Ironically, it was at this very moment that the idea of “Big Four consulting” began to emerge in its modern form.  Needless to say the term is rarely, if ever used by the Big Four themselves but it has become a parasite brand, used mainly by Big Four alumni setting up on their own. This is either positive (“we offer Big Four Consulting at boutique prices”) or negative (“we wanted to get away from Big Four consulting”).

What we might (and I did) call the “Big N” period came to a close as the remaining Big Four firms inexorably regrew their consulting arms to become the forces we know today.

But it’s anything but business as usual.  Where once consultants were considered the somewhat raffish junior partners they are now in the driving seat, at least financially, not only are auditors no longer a source of consultancy clients, but they put some of the biggest companies in the world off limits while being a source of considerable reputational risk.

Since the banking crash the Big Four as auditors have attracted substantial and mounting criticism. Last year (2017) saw a series of record fines, topped by PwC’s eye-watering £5.1m penalty for its audit of RSM Tenon.

More recently the financial meltdown of Carillion has prompted the feeling that all these firms should be punished somehow, and given the impossibility of imposing a global break-up, at least suffer the ignominy of having their consultancy arms lopped off (again).

The issue has become political: while the FRC investigates Carillion’s auditors Labour’s John McDonnell has already promised “no more Carillions under Labour’s watch” and set up its own review of the sector under Professor Prem Sikka, who recently tweeted:

“Corruption is institutionalized within big accountancy firms but the firms are permitted to audit the world’s largest companies, advise govt departments, run PFI schemes and write tax laws”.

While we await the outcome of this impartial process, and indeed the next election, it’s worth pondering what would happen if the Big Four did allow Her Majesty’s Opposition to dictate their futures.

The Big Four’s consultants could not easily be sold off—PwC ‘s consultancy (“advisory”) practice is now about as big as Accenture, McKinsey and IBM put together.  It’s idle to speculate on the value of such entities but the Big Four’s combined revenues surpass the total value of IPOS in technology and financial services in 2017.
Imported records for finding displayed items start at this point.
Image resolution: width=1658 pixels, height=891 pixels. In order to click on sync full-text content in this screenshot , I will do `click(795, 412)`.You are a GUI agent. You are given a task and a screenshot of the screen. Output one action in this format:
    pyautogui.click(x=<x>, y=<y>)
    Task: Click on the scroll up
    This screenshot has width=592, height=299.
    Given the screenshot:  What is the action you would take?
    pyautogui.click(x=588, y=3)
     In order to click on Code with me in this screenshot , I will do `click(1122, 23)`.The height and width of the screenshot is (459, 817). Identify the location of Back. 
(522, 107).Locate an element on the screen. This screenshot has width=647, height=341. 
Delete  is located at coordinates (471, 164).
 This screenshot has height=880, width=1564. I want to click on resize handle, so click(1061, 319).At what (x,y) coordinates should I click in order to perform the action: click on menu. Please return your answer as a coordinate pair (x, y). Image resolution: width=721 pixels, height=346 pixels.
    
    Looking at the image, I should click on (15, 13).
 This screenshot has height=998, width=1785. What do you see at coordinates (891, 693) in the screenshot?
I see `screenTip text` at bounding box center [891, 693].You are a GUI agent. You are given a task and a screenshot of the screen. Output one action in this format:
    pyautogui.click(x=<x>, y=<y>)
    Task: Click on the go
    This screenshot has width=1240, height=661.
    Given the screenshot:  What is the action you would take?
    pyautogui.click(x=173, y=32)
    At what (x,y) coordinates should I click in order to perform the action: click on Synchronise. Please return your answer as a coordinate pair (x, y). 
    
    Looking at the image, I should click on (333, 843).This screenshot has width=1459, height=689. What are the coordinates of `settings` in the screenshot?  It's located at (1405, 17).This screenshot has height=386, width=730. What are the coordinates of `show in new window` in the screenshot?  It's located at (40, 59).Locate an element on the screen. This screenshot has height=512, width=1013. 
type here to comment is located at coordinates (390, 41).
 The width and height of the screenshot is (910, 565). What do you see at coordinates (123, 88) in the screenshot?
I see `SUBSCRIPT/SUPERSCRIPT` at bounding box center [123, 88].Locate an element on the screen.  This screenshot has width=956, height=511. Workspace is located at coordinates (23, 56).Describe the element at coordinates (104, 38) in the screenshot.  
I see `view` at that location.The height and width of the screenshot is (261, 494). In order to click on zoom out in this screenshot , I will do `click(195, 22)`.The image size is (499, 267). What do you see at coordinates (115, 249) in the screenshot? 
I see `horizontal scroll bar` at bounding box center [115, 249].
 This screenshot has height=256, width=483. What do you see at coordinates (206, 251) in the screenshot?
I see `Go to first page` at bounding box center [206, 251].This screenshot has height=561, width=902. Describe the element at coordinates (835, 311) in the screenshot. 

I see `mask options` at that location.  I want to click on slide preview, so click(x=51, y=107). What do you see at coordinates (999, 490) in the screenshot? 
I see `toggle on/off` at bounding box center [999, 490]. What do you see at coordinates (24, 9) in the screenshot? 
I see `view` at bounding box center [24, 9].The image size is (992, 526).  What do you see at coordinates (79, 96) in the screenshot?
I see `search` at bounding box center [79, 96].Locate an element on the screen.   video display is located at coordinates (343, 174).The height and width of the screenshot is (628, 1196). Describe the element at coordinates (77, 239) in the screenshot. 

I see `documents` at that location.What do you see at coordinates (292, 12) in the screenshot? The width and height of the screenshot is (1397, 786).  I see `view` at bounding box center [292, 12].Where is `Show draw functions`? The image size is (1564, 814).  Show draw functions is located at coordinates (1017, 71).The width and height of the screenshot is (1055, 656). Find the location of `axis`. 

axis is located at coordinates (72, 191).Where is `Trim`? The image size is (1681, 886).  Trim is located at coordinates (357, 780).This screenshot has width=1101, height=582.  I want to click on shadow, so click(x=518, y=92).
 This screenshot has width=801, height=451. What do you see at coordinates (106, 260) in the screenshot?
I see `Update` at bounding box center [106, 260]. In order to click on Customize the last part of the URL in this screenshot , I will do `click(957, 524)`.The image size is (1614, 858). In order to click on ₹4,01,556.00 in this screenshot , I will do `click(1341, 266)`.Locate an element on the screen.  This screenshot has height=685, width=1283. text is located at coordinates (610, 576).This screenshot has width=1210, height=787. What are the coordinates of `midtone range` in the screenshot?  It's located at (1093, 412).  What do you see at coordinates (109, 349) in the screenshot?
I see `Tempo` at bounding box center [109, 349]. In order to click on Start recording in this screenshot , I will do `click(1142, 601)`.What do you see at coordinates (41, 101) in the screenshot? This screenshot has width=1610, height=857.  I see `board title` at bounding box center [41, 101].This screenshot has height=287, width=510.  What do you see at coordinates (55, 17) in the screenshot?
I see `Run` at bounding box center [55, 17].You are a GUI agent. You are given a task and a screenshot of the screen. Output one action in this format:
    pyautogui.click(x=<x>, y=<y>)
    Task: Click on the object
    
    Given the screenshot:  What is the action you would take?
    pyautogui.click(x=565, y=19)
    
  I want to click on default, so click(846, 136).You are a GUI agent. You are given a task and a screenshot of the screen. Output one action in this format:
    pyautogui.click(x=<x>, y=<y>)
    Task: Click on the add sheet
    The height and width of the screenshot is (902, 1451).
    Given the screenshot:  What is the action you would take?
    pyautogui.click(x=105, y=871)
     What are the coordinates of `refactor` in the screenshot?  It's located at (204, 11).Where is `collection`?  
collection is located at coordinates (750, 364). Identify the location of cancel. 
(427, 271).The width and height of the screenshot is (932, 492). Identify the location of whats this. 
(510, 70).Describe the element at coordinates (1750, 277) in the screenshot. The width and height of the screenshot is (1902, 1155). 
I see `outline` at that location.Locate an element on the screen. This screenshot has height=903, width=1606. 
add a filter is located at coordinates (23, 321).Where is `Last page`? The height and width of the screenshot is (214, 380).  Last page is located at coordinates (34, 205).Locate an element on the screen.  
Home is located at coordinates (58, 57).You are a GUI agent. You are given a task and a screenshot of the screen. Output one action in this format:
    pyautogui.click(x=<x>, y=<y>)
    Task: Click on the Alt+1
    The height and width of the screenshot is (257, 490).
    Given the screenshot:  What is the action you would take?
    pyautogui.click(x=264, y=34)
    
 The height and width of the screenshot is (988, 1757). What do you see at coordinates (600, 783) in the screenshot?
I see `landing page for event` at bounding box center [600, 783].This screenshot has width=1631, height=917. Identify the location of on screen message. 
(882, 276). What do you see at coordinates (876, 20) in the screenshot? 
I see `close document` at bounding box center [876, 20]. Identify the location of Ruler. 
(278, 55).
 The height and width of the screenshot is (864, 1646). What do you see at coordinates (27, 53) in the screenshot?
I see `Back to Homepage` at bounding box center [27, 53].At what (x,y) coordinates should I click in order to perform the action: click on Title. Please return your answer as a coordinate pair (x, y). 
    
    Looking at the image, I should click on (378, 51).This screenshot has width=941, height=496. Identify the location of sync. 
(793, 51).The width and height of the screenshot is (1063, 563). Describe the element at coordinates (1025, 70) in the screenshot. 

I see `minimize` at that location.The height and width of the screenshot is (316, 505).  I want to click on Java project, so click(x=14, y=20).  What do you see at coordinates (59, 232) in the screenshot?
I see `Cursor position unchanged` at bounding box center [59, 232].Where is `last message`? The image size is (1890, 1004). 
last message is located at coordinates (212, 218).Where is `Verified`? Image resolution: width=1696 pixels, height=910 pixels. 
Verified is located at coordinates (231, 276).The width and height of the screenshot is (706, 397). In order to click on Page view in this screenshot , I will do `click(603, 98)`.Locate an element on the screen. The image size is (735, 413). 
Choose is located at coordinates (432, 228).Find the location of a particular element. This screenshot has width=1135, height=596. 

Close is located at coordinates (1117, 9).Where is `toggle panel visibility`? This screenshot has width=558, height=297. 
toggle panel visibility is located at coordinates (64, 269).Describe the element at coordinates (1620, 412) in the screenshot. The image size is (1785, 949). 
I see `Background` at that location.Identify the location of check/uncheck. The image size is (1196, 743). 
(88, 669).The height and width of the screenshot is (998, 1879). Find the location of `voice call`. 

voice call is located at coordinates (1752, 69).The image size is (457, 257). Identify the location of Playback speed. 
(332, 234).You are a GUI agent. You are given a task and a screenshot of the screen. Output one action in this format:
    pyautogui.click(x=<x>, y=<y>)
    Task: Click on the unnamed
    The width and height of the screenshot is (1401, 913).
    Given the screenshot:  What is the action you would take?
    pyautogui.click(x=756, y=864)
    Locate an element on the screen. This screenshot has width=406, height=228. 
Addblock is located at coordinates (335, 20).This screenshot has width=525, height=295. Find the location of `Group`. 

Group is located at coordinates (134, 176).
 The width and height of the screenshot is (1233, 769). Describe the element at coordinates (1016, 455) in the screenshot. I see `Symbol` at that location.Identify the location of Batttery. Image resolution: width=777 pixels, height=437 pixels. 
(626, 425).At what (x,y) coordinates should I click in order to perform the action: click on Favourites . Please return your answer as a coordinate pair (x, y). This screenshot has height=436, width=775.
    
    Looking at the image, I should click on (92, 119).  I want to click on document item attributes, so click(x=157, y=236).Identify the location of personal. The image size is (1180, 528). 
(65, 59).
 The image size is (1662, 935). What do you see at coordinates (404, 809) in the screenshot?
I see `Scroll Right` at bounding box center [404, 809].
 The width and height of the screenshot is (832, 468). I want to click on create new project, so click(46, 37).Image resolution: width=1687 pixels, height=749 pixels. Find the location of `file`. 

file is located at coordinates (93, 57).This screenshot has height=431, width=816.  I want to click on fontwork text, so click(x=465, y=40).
Despite all the bad publicity it’s not inconceivable that these firms would opt to retain the equity in the Big Four brands for tax and advisory work and instead dispose of the audit function.

Again this has been considered before. In the 1990s EY had a well-developed plan to spin off the audit arms into a low-cost, commoditised venture based on the recruitment of school leavers into a very flat pyramid. This could be greatly facilitated by the growth of apprenticeships and the desire of many would-be young professionals to start working and avoid a massive student debt.

How this would improve the quality of audit is debatable.  Arguably the separation of audit and advisory work has prevented the Big Four from offering more substantive support to troubled clients.  Whether that is an issue for the consultants is debatable.  Despite losing ground repeatedly to accountants, no consultancy firms have ever shown the least interest in entering the audit market.  And it is highly unlikely is that such diminished audit entities could ever again regain any sort of consultancy presence

So in future “Big Four” might again refer unequivocally to consultancies, and future historians will write articles along the lines of Once Were Accountants: the forgotten origins of the consultancy industry.